1. News
  2. Internasional

Suriah Nilai Perjanjian Damai dengan ‘Israel’ Masih Prematur

Hanoum
Jumat, 4 Juli 2025 / 9 Muharram 1447 06:09
Suriah Nilai Perjanjian Damai dengan ‘Israel’ Masih Prematur
Bendera Suriah dan bendera Israel. [Foto: X]

DAMASKUS (Arrahmah.id) — Suriah menyatakan pernyataan tentang penandatanganan perjanjian damai dengan ‘Israel’ prematur. Hal ini disampaikan Suriah beberapa hari setelah ‘Israel’ menyatakan tertarik mencapai kesepakatan normalisasi hubungan dengan Damaskus.

“Pernyataan terkait penandatanganan kesepakatan damai dengan pendudukan Israel saat ini dianggap prematur,” kata laporan TV pemerintah yang mengutip sumber yang tidak disebutkan namanya, dikutip dari AFP (3/7/2025).

“Tidak mungkin untuk berbicara tentang kemungkinan negosiasi atas perjanjian baru, kecuali ‘Israel’ sepenuhnya mematuhi perjanjian pelepasan 1974 dan menarik diri dari wilayah yang telah diambilnya,” lanjut laporan.

Sebelumnya, Menlu ‘Israel’ Gideon Saar mengatakan negaranya tertarik menambahkan Suriah dan Lebanon dalam lingkaran perdamaian dan normalisasi sambil menjaga kepentingan dan keamanan ‘Israel’.

Pernyataan itu muncul di tengah perubahan besar dalam dinamika kekuatan di Timur Tengah, termasuk jatuhnya Bashar al-Assad pada Desember 2024 dan melemahnya milisi Syiah Hizbullah di Lebanon setelah berperang dengan ‘Israel’.

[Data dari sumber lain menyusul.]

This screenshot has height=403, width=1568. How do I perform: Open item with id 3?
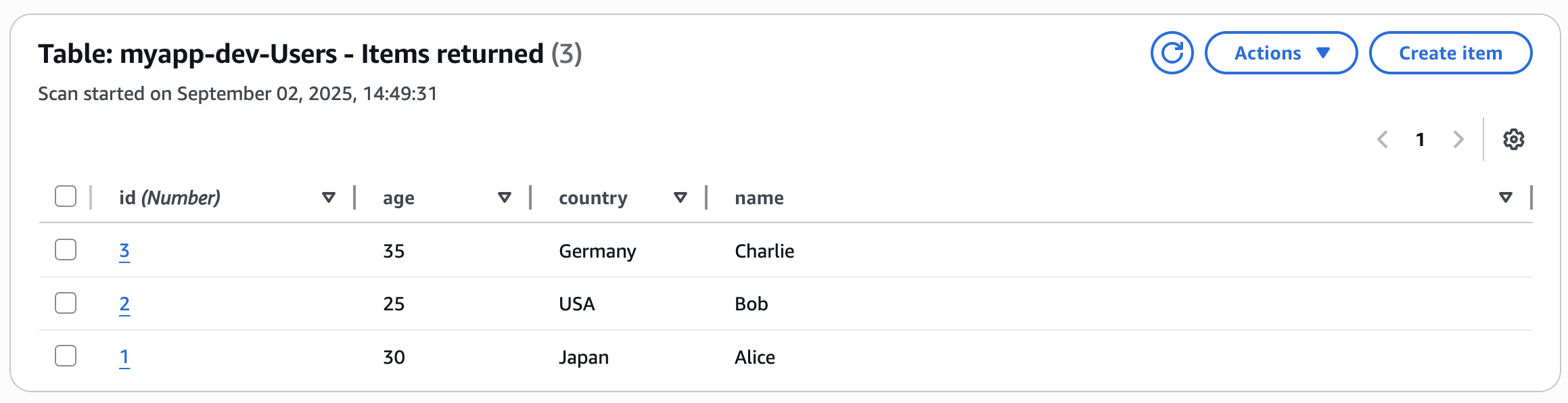click(124, 251)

Otoritas Suriah yang baru mengkonfirmasi telah menggelar percakapan tidak langsung dengan ‘Israel’ untuk mengurangi ketegangan.

Sejak Assad digulingkan, ‘Israel’ telah berkali-kali mengebom target-target di Suriah. Militer ‘Israel’ juga telah memasuki zona penyangga yang dipatroli PBB di sepanjang garis gencatan senjata di Dataran Tinggi Golan dan melakukan serangan lebih dalam ke selatan Suriah.

Presiden Suriah Ahmad asy Syaraa telah berulang kali mengatakan Damaskus tidak mencari konflik dengan tetangganya, dan meminta komunitas internasional untuk mendesak ‘Israel’ menghentikan serangannya.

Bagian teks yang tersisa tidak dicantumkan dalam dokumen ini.